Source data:

• • •

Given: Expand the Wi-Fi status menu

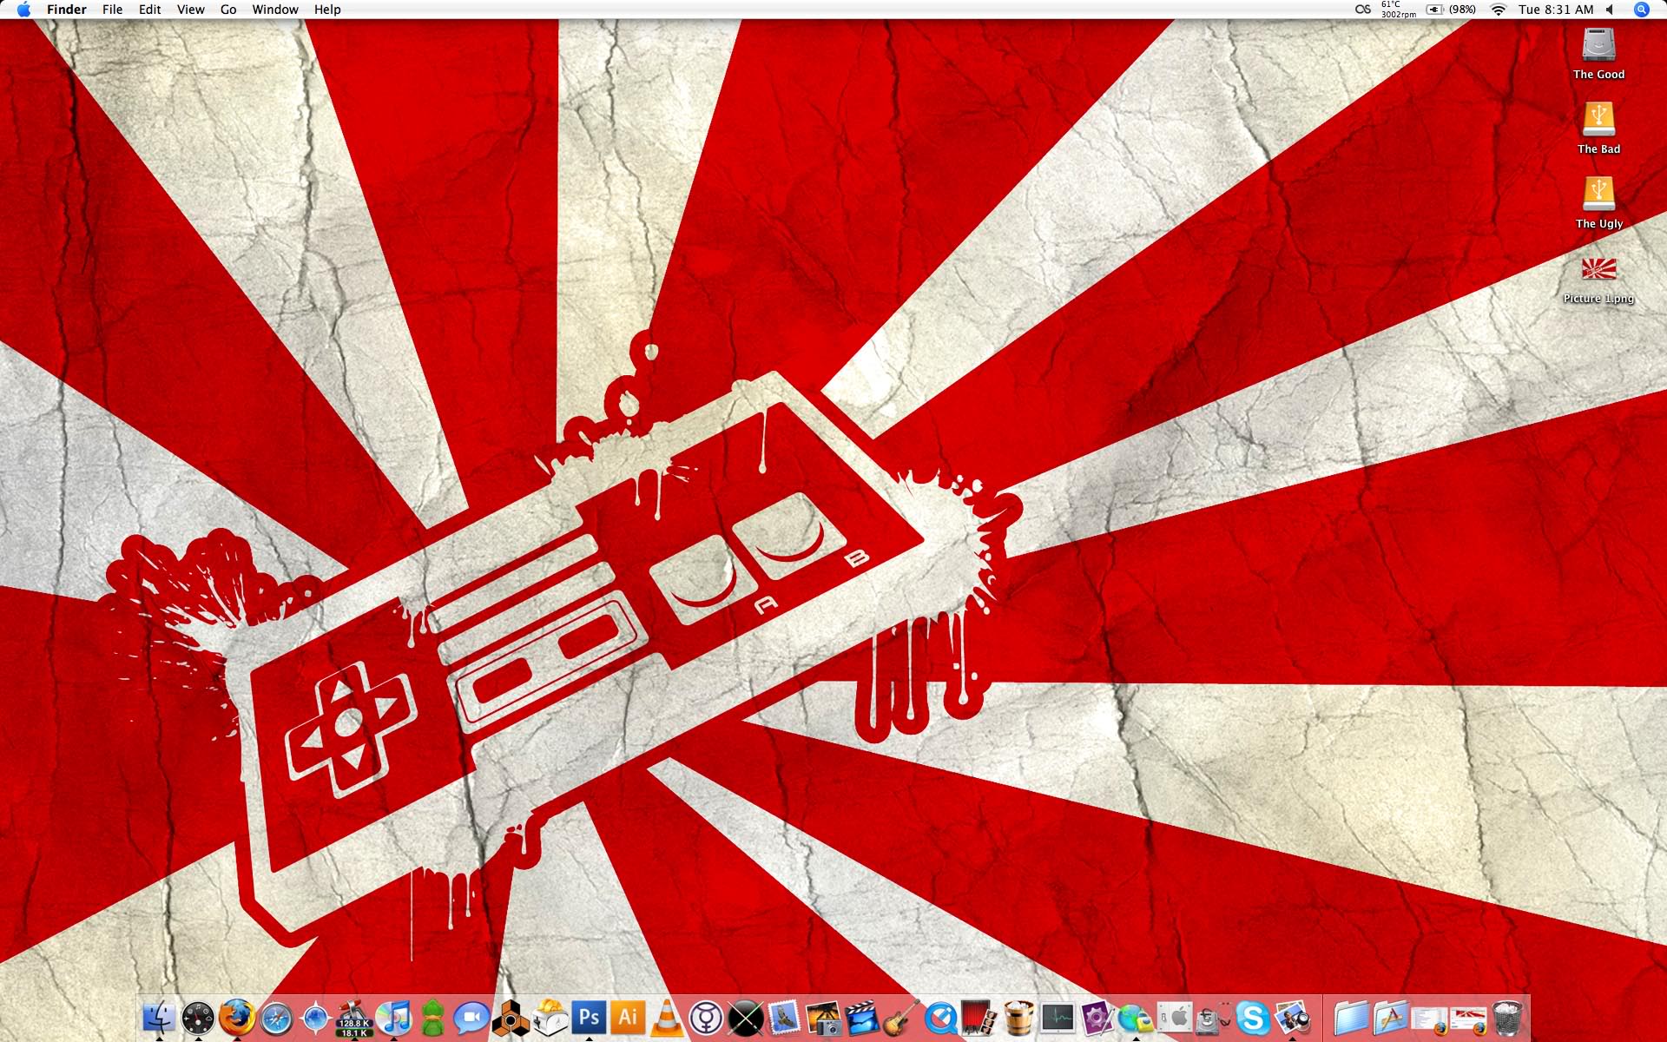Looking at the screenshot, I should coord(1498,10).
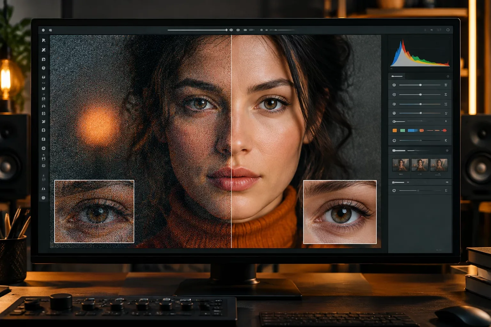Click the circle icon at the top-right of the window bar

[448, 30]
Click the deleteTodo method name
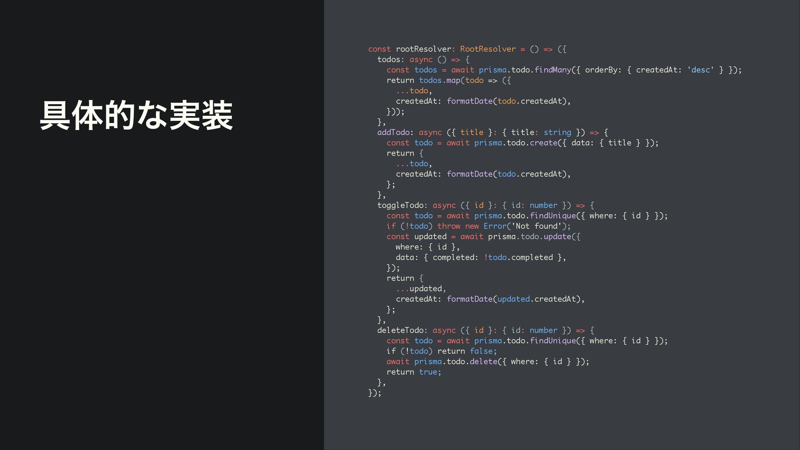 [x=400, y=330]
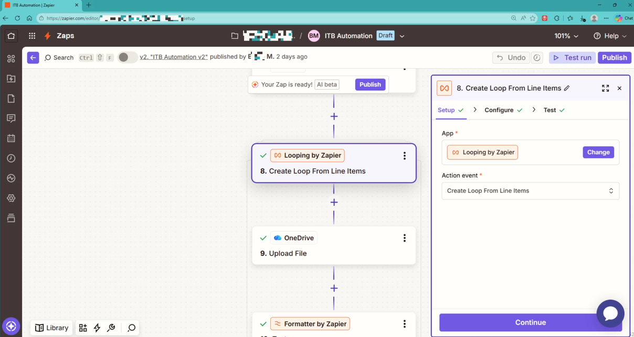Add step between Looping and OneDrive
Screen dimensions: 634x337
[334, 202]
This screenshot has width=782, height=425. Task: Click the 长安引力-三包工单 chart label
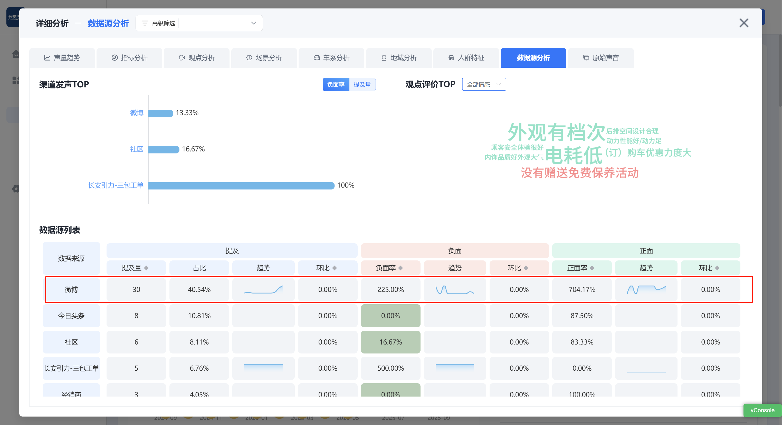(115, 185)
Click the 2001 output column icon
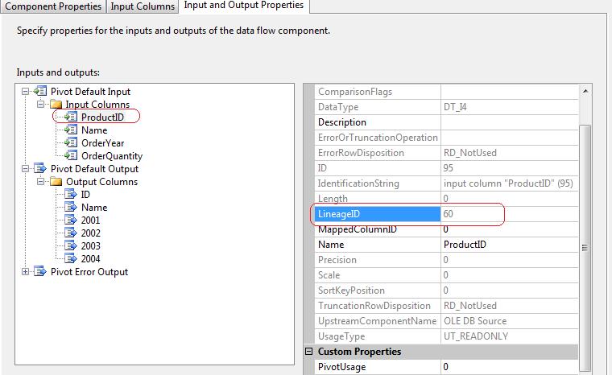Viewport: 612px width, 375px height. coord(70,220)
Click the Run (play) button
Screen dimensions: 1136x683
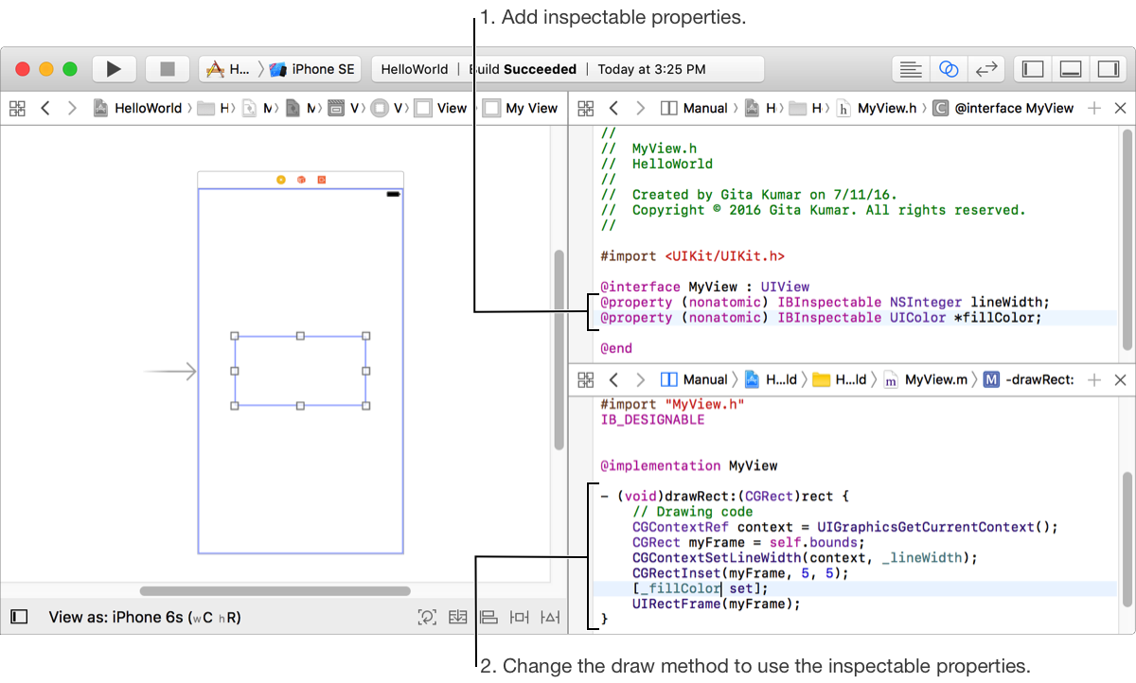[x=114, y=69]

• • •

→ The request:
Reproduce the source data above verbatim, with the pictures omitted.

→ Task output:
Given: Expand the Wi-Fi status menu

Looking at the screenshot, I should coord(1498,10).
Click the circle icon at the top-right of the window bar

[448, 30]
Click the deleteTodo method name
 [x=400, y=330]
Add step between Looping and OneDrive
Screen dimensions: 634x337
[334, 202]
This screenshot has width=782, height=425. Task: Click the 长安引力-三包工单 chart label
(115, 185)
Click the 2001 output column icon
Viewport: 612px width, 375px height. coord(70,220)
Click the Run (play) button
Screen dimensions: 1136x683
[x=114, y=69]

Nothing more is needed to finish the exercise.